No. He lives with five other dogs, you think that'd be enough. Is there some way to wean him off of me?


----------



## NYBlueNose (Apr 22, 2012)

Hayden K. said:


> Hi everyone. I have a young pit mix named Gimli. I rescued him out of a fighting ring last year and ever since then he's been my main man. He even helped me chase off 4 burglars we caught breaking into our neighbor's house. I love this damn dog, and he loves me, but it seems like he's crossed the line from loyal into clingy. I've been staying at my mom's for a while, and she tries to get him up out of bed before I get up. He goes limp on the bed and cries until I get up to go with him. He has to come into the bathroom with me or he sits outside the door and whimpers. When I leave for work or school, he sits by the doors and will not move until I get home, and sometimes that's hours later. He won't eat or drink if I'm not there. Is there anything I can do to help him?


The real question is; how is he when you're not home? Is he whining and non-stop crying? Is he destroying things while you're gone?


----------



## ::::COACH:::: (Apr 4, 2012)

Personally, I would start teaching him the "stay" command. He needs to know that you WANT him to stay home ( or better yet, in the crate). Have him go in the crate and give Him a yummy bone and then shut the crate door and then you can just sit next to the crate. Eventually you want to work you way to being on one side of the room while he is crated in the other. Then you can start leaving the room for maybe 10-30 seconds and then going back in, slowly increasing the amount of time that you are out of the room.


----------



## papertissue (Apr 14, 2012)

Since I was with my pit constantly since she was 4 weeks old, due to health problems. I have a lot of the same problems that you have. For the first couple months of her life I was unable to do ANYTHING without her. So here's how I'm handling the situation. She's 6 months right now. When it comes to separation anxiety the earlier you start the better.

This link really helped me.


----------



## Hayden K. (Oct 23, 2011)

NYBlueNose said:


> The real question is; how is he when you're not home? Is he whining and non-stop crying? Is he destroying things while you're gone?


He cries quietly for awhile, and then just sits and waits. He doesn't destroy stuff. Just sits.



::::COACH:::: said:


> Personally, I would start teaching him the "stay" command. He needs to know that you WANT him to stay home ( or better yet, in the crate). Have him go in the crate and give Him a yummy bone and then shut the crate door and then you can just sit next to the crate. Eventually you want to work you way to being on one side of the room while he is crated in the other. Then you can start leaving the room for maybe 10-30 seconds and then going back in, slowly increasing the amount of time that you are out of the room.

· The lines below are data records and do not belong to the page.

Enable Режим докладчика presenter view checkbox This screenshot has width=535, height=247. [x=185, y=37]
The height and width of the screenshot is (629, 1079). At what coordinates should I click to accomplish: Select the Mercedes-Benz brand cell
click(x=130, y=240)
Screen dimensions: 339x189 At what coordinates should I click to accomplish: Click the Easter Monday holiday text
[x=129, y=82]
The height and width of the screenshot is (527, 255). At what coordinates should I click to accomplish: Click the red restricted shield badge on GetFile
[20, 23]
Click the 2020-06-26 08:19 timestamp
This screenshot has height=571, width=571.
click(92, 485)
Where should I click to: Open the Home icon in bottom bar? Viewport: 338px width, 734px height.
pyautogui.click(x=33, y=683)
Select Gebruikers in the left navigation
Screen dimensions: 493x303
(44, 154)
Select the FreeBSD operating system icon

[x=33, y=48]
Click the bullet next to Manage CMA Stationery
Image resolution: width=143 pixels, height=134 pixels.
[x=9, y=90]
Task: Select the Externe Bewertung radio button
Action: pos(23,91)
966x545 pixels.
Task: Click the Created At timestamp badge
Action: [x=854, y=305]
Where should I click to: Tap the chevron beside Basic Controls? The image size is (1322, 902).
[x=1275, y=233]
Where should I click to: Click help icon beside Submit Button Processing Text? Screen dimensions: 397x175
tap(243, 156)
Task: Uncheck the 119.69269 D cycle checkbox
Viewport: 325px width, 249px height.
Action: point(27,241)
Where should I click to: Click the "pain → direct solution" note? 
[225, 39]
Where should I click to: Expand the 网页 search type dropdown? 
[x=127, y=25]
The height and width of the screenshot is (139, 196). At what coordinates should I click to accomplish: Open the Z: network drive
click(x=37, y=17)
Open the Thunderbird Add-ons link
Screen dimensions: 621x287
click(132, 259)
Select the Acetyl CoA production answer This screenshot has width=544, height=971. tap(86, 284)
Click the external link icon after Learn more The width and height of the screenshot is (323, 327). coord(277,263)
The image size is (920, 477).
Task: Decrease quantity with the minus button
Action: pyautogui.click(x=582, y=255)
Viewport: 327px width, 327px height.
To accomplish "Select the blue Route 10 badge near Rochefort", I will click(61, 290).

That's a great idea. Thanks! 



papertissue said:


> Since I was with my pit constantly since she was 4 weeks old, due to health problems. I have a lot of the same problems that you have. For the first couple months of her life I was unable to do ANYTHING without her. So here's how I'm handling the situation. She's 6 months right now. When it comes to separation anxiety the earlier you start the better.
> 
> This link really helped me.


Thanks so much!


----------



## Kingsgurl (Dec 16, 2011)

God, all mine can be like that, especially my boy. I would work at desensitizing him to the crate while you are around, make it a fun place to be. I say this because you mention that there are 5 other dogs. There will be times you may need him separated from them (like when no one is home, or if he needs to go to the vet for anything)


----------



## ames (Jun 6, 2010)

My boy is like that. I didn't mind at first, like you said its not that bad, but there were times when I needed to do things by myself, lol. I started to understand I created this when he would make a sound or a slight whine and I would look at him and figure out what he wanted. Well that needed to stop and I had to change how I did everything. he needed to take queues from me, not the other way around.

You do not have to do EVERYTHING listed here, but start to take baby steps and go from there.

http://www.gopitbull.com/obedience-training/11559-nilif.html

You will need patience and your neighbors might hate you while your crate training him, but you CAN NOT allow the barks to get to you. You have to teach the crate is a good thing, play a TV or a radio or something. Freeze a kong with peanut butter or something good in it that will keep him busy.


----------